ML/ AI Authorization Retry Models: Artificial intelligence and machine learning models can be trained based on historical data sets, using millions of transactions with billions of data points, to understand what factors led to a payment card declination. Sometime declines are related to insufficient funds on the day of a transaction. As subscription-based merchants flourish, their need to retain customers and furnish them with world class experiences becomes crucial. AI/ML retry models can be utilized to avoid payment failures, passive churn, and eventually lower margin loss. Some systems work on a rule-based approach, utilizing issuer-network combinations, network regulations, and/or pre-decided thresholds, but this limits their flexibility and effectiveness. On the other hand, intensely trained ML algorithms utilizing historical purchase data and user information have proven to be very dynamic and competent in handling unknowns. Knowing the best time for charging customers and initiating retries in case of failure plays a crucial role; retry frequency rates must also be decided.
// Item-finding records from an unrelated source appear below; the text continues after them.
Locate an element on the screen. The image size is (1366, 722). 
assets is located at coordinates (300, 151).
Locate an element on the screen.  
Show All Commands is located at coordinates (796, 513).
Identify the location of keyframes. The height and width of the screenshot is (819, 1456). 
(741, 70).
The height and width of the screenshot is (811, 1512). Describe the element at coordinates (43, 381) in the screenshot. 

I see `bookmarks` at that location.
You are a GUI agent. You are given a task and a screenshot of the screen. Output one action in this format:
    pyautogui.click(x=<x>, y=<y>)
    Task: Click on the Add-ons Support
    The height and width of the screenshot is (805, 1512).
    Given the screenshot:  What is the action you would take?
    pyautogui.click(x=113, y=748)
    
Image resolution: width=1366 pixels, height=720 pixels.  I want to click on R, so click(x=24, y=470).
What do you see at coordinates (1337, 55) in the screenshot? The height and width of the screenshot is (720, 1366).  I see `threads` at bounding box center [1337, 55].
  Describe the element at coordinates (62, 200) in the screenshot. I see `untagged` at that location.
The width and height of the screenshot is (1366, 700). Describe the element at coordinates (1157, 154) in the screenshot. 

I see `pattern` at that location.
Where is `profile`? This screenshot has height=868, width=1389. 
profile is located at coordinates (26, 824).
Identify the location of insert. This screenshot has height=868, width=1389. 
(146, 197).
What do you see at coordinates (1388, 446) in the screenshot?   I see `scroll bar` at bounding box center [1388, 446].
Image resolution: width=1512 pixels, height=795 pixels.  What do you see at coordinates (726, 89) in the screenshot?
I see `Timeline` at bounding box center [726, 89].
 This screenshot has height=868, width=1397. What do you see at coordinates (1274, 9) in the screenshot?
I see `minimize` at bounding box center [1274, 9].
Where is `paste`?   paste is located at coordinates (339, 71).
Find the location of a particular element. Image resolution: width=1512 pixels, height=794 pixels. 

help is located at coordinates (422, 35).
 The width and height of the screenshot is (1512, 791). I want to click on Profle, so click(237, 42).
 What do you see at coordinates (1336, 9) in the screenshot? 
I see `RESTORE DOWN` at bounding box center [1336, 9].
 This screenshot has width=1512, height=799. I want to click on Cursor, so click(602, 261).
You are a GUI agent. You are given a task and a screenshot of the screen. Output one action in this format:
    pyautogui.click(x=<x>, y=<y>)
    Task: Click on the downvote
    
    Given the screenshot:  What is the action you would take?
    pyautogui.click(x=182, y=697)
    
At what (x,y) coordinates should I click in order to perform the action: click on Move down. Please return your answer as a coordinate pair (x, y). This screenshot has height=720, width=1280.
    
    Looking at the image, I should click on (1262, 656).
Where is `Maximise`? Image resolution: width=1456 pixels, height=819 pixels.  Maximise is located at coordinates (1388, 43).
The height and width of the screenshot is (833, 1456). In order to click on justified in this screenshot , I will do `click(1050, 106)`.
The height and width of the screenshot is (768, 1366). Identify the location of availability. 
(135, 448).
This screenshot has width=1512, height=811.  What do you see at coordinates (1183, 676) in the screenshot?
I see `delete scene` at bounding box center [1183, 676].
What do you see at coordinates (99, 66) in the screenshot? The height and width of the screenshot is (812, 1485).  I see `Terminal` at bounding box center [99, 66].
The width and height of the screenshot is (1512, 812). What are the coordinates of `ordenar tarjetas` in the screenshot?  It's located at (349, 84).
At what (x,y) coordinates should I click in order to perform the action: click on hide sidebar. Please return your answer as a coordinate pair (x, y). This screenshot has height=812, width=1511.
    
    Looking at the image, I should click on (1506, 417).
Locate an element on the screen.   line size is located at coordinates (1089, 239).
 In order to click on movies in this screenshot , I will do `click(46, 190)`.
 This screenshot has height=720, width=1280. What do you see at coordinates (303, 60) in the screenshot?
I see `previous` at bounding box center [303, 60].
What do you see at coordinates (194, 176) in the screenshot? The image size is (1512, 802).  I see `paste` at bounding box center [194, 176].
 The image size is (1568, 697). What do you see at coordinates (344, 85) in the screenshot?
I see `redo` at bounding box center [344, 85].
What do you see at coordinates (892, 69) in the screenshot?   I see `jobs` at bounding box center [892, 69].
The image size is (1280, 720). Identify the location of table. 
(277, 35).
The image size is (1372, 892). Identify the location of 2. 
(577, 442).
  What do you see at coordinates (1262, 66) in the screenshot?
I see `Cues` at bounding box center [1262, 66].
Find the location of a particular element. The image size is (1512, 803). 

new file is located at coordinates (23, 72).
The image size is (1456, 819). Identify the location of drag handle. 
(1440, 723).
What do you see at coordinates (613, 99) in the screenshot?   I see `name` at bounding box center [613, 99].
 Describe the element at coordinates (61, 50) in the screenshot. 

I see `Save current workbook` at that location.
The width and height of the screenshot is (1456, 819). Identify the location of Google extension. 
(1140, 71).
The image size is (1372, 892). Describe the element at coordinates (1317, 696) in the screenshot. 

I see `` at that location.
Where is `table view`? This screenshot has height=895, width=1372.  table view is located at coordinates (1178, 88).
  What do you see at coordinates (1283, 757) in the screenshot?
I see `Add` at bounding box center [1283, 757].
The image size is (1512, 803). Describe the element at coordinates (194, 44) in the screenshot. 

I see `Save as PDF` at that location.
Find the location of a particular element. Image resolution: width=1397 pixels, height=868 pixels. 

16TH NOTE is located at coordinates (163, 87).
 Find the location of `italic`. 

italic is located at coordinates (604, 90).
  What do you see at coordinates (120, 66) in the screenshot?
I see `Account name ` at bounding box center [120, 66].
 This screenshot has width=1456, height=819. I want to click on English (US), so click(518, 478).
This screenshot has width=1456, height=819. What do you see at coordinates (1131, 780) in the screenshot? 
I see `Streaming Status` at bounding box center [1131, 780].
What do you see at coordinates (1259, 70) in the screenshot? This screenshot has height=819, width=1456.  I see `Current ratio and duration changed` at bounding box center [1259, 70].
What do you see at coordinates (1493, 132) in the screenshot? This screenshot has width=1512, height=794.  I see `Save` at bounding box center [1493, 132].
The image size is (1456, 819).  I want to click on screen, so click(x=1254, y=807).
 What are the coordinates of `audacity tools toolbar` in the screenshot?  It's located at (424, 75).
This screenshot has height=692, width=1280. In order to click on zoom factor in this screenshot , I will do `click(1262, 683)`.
MID and MCC optimization: The merchant identification number (MID) is the account number provided to a merchant from an acquirer for payment processing. MCC is the merchant category code that helps identify the type of goods being sold by the merchant. Merchants that sell different types of products are assigned different MCC codes. MCCs and MIDs are important components in issuers’ authorization decisioning, as some MCC codes are riskier (i.e. gambling) to an issuer, as compared to others (i.e. utilities). Merchants open multiple MIDs and process transactions based on the MCC risk level. If less risky transactions are processed on a specific MID over time, an issuer’s authorization ML/AI models will consider the MID to have a lower level of risk, based on past performance and chargebacks. This ensures the smooth processing of like transactions and increases authorization rates.
Investing in Customer Experiences
Investing in these solutions is very important as it not only improves the customer experience, but helps in reducing fraud while managing organizational financial goals. Product, engineering, and data science teams need to come together to build an end-to-end payment authorization strategy. To start, the product team should drive an assessment/review of the authorization rate and evaluate it against the benchmark standard in the region/country. This gives the product team an idea of where your rate stands, and what potential uplift can be attained, and thus drives the roadmap to determine which of the above solutions can be deployed. The engineering team should help in various aspects of this strategy by setting up the required infrastructure, and managing the necessary payment payloads to deliver these solutions. In this collaborative process, the data science team supports the ML/AI and experimentation aspects of these solutions.
MIDs and MCCs are the easiest strategies that can be deployed to categorize various businesses and streamline the processing on payment platforms with network and issuer. Additionally, data science teams should build an internal Risk AI/ML-based engine, as this tool is very important to help reduce the upfront risk of transactions going out of your internal payment platforms. Other strategies may be deployed based on your internal risk platform decision by performing A/B or multivariate testing. Finally, in general, tokens can provide higher approvals, and 3DS may be applied on transactions that have been identified as riskier via the internal risk AI/ML model.